I wonder if this is just something old fashioned ad companies will have to
grow out of. Internet advertising isn't like e.g. advertising on TV before
hand chosen shows.

------
Mz
My general, hand-wavy understanding it that HN is not directly monetized.
Instead, it serves various business objectives for YC and the company makes
enough money to be able to afford to keep doing this without ad income or any
of the usual other ways that community sites try to monetize.

I am not personally familiar with growthhackers.com nor Product Hunt.

------
jonshariat
From my observation it's:

1\. Promoted posts, inline but called out to some extent.

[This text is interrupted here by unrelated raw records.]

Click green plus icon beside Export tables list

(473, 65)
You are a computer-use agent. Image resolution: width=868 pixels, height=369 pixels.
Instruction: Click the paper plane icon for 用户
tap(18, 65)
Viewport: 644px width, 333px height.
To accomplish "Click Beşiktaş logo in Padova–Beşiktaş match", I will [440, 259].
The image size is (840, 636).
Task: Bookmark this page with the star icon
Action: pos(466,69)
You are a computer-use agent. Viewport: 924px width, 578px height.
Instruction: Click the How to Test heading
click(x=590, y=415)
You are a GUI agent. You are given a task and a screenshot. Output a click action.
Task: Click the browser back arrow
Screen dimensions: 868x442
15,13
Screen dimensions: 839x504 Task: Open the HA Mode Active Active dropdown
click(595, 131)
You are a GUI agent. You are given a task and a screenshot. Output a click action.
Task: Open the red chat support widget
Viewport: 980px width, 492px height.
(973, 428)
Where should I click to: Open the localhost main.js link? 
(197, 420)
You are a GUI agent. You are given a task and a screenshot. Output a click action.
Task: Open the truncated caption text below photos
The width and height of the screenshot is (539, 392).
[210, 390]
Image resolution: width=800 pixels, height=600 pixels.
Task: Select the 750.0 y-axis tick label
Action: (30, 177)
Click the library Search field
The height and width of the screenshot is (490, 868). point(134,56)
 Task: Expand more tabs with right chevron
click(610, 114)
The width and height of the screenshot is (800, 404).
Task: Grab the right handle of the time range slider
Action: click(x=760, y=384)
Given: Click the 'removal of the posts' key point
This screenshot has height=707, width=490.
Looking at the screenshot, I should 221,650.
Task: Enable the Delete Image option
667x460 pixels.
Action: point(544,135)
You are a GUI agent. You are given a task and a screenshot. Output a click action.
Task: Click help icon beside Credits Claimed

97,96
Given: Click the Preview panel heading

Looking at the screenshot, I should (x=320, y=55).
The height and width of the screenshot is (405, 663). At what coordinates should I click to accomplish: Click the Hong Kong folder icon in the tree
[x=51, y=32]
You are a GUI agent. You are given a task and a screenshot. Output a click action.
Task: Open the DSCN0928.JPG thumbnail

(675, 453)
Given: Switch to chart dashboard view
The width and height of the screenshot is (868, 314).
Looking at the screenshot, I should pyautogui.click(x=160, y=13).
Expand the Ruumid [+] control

2\. Job posts. In HN's case, these are combined but there is also the "Jobs"
page in the nav up top.

3\. Regular ad network stuff as well. (Example Adsense, Carbon, etc)

4\. Merch for sale

5\. Paid mobile app

In the case of Reddit, they also do: Gold status which unlocks a few non
important things

------
agitator
I've seen a few posts on HN that don't have all of the normal operations one
can make on your average post. They are usually for YC startup job posts. So
in some aspect, YC is making money by targeting job advertising for their
startups directly to the hiring pool they wish to pick from. If they help
their startups hire top talent, they are more likely to profit from their
investments.

In general though, most of the sites have some kind of semi-hidden posts among
the others that are actually advertisements.

There is one currently on the HN front page for "Etleap Is Hiring Data
Engineers..." No submitter, no upvote arrow, no comment ability, but it's at
#6.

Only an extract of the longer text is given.